Alberto Moyano
La cultura no sirve para nada. Ésa es la mala noticia: los libros no salvan vidas, los cuadros no redimen los pecados, la música no sana los cuerpos. La buena es que tampoco las videoinstalaciones lo hacen. Ni siquiera los happenings o las performances. Quizás sí serviría para salvar el alma, pero antes debería demostrarse que poseemos una y que es mortal.
Las jornadas sobre la candidatura donostiarra a la Capitalidad Cultural Europea 2016 que se celebran hoy y mañana en el Victoria Eugenia quizás no hayan aportado en su primera entrega novedad alguna en torno a contenidos, pero sí que han abundado en la búsqueda del sentido de todo esto.
Así, los representantes institucionales, que no pudieron evitar en sus discursos términos inaprensibles como Euskal Hiria o Eurociudad, vincularon la consecución de la ansiada capitalidad con el logro de fines interesantísimos.
Por ejemplo, la Capitalidad Cultural Europea no sólo nos permitiría cosas tan divertidas y estimulantes como repensar la ciudad, impulsar proyectos pendientes y hasta reinventarnos definitivamente a nosotros mismos, sino que también nos hará mejores, más libres incluso, permitiéndonos dejar atrás los tiempos de la intolerancia y el terrorismo.

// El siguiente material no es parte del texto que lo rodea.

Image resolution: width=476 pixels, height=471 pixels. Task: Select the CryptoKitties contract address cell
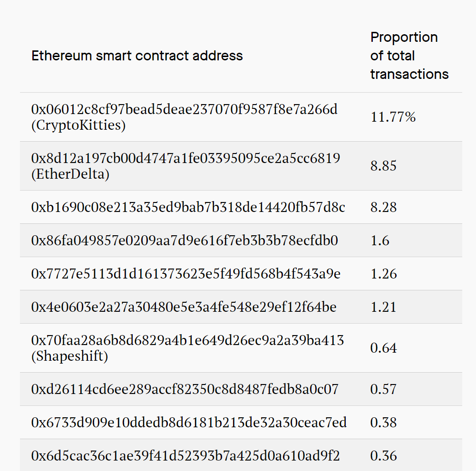(185, 117)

Insistir a estas alturas en que cultura y barbarie son imcompatibles constituye un ejemplo acabado o de candidez o de mala fe. Según esta doctrina, que alumbra niños con pijamas de rayas, la aniquilación de seres humanos ha corrido siempre a cuenta de los sectores más analfabetos de cada tiempo, y nunca de elites graduadas en las mejores universidades, melómanos enamorados de Bach o individuos capaces de sollozar como lactantes en plena ópera.

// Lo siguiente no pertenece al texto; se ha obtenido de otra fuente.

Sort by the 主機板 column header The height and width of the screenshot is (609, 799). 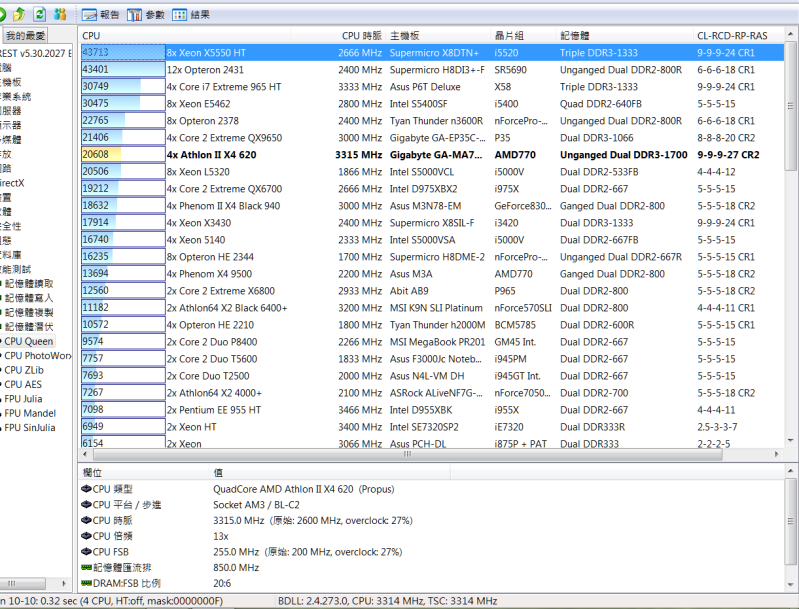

Lancémonos en picado sobre la candidatura de tan hermoso título, porque la cultura, además de no servir para nada, también es inocua, pero evítennos los microrrelatos infantiles con forma de discurso institucional porque, con tan altas expectativas, acabaremos dándonos de bruces con la decepción que siempre aguarda a la vuelta de la esquina.